**TASK DESCRIPTION**.
Exactly the lines from the line containing "Instruction: Click the Email input field" through the final line of the entries below must be returned, and only those, without pictures.

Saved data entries
-- Opening Marker --
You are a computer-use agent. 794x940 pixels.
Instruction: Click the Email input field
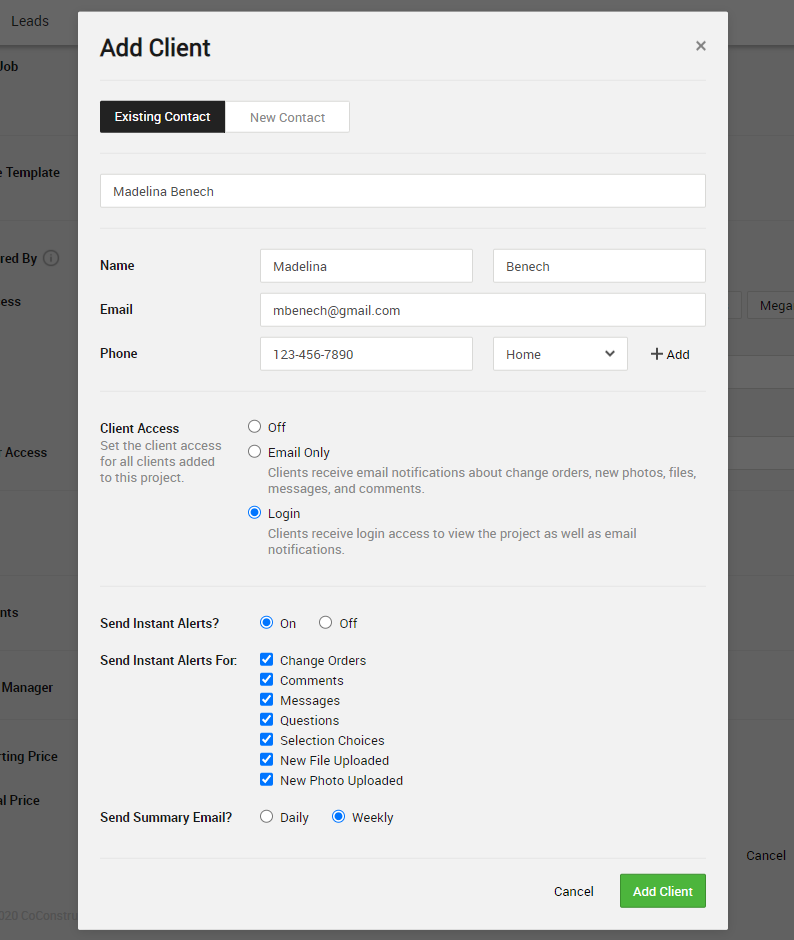click(482, 310)
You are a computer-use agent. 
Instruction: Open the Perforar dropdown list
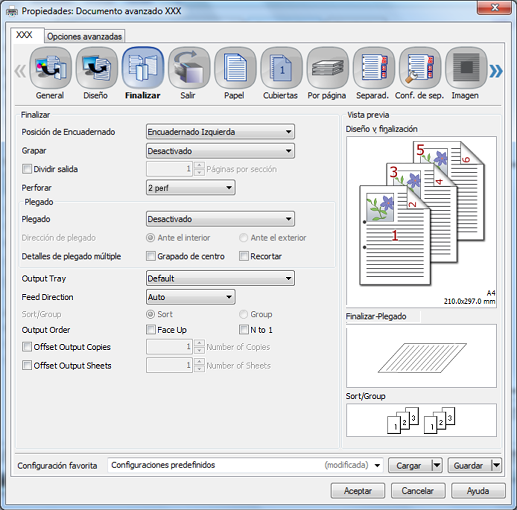pos(191,188)
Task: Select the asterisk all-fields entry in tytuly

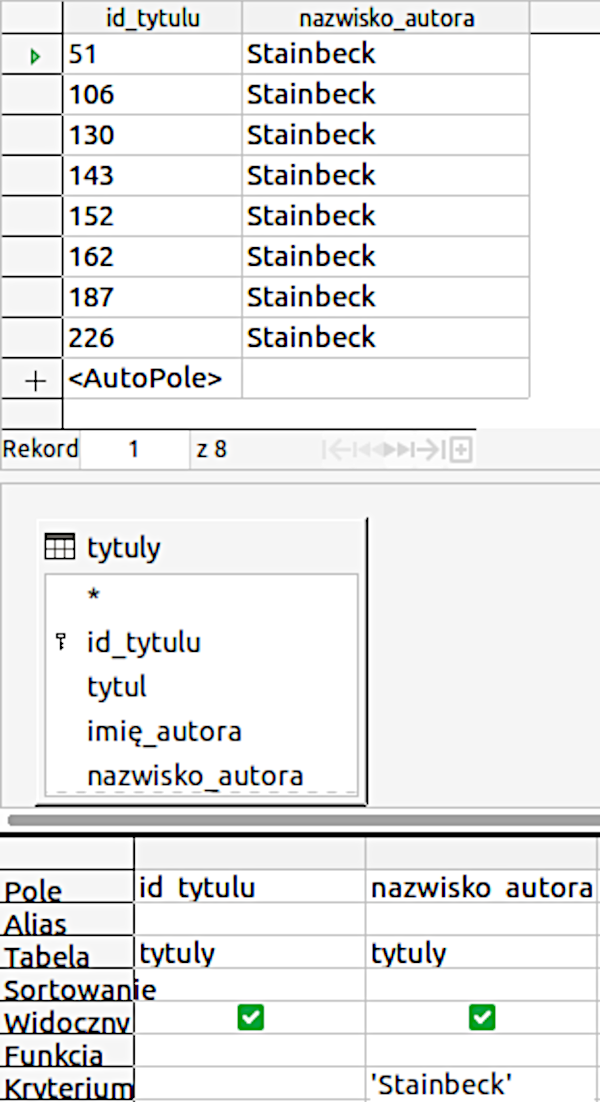Action: (94, 596)
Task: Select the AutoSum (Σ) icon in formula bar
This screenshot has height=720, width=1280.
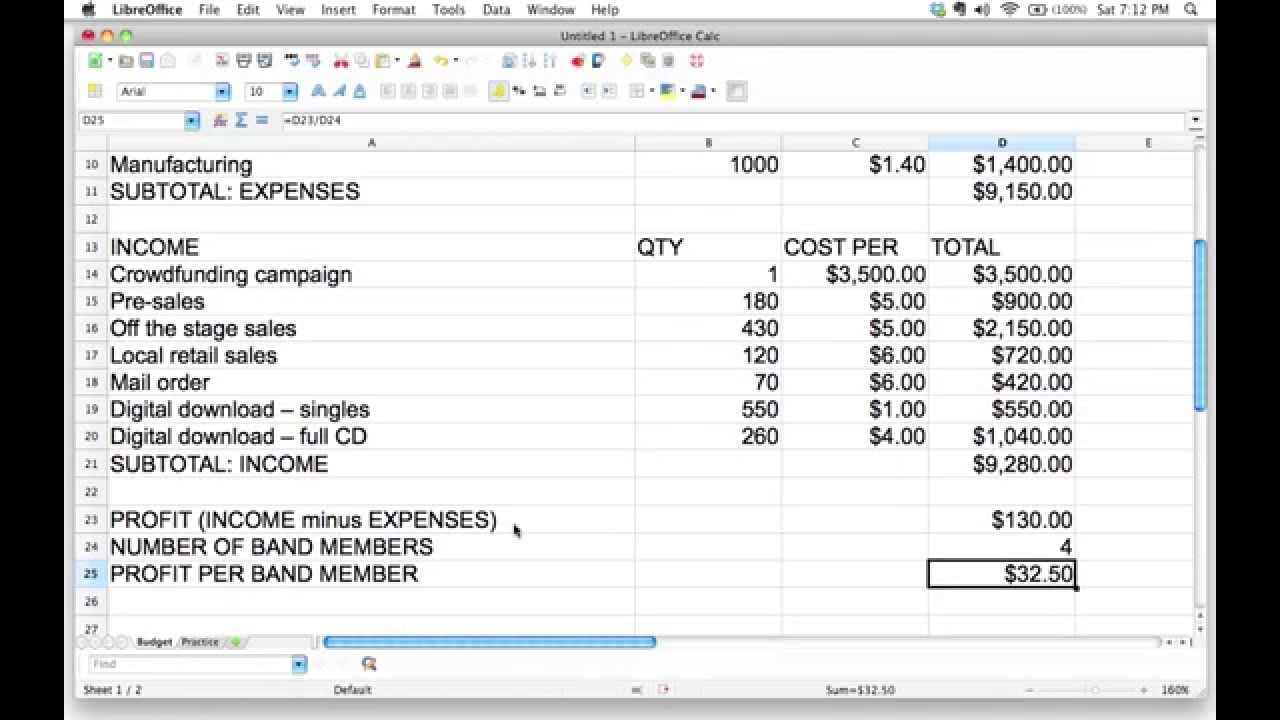Action: (x=240, y=120)
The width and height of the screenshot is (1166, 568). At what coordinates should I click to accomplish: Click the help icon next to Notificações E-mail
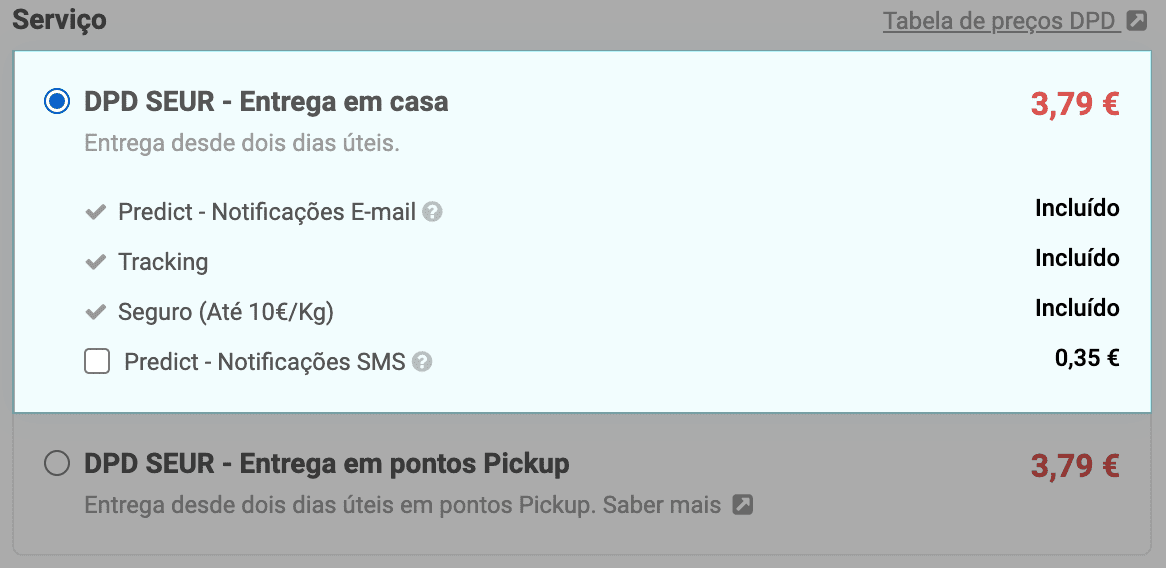(x=432, y=212)
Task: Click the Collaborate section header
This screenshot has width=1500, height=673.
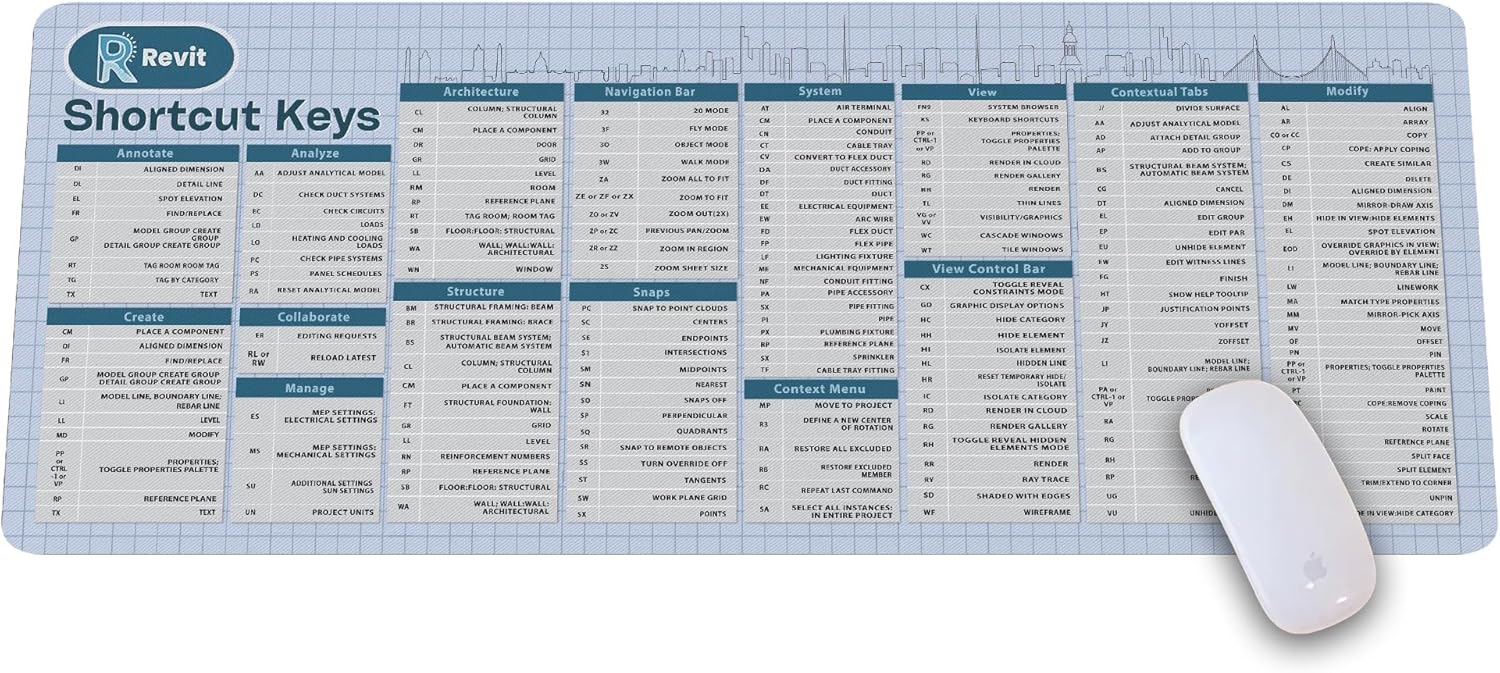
-- Closing Marker --
**EXERCISE OUTPUT**.
Instruction: Click the Email input field
click(482, 310)
You are a computer-use agent. 
Instruction: Open the Perforar dropdown list
pos(191,188)
Task: Select the asterisk all-fields entry in tytuly

Action: (94, 596)
Task: Select the AutoSum (Σ) icon in formula bar
This screenshot has height=720, width=1280.
Action: (x=240, y=120)
The width and height of the screenshot is (1166, 568). At what coordinates should I click to accomplish: Click the help icon next to Notificações E-mail
(x=432, y=212)
Task: Click the Collaborate section header
This screenshot has width=1500, height=673.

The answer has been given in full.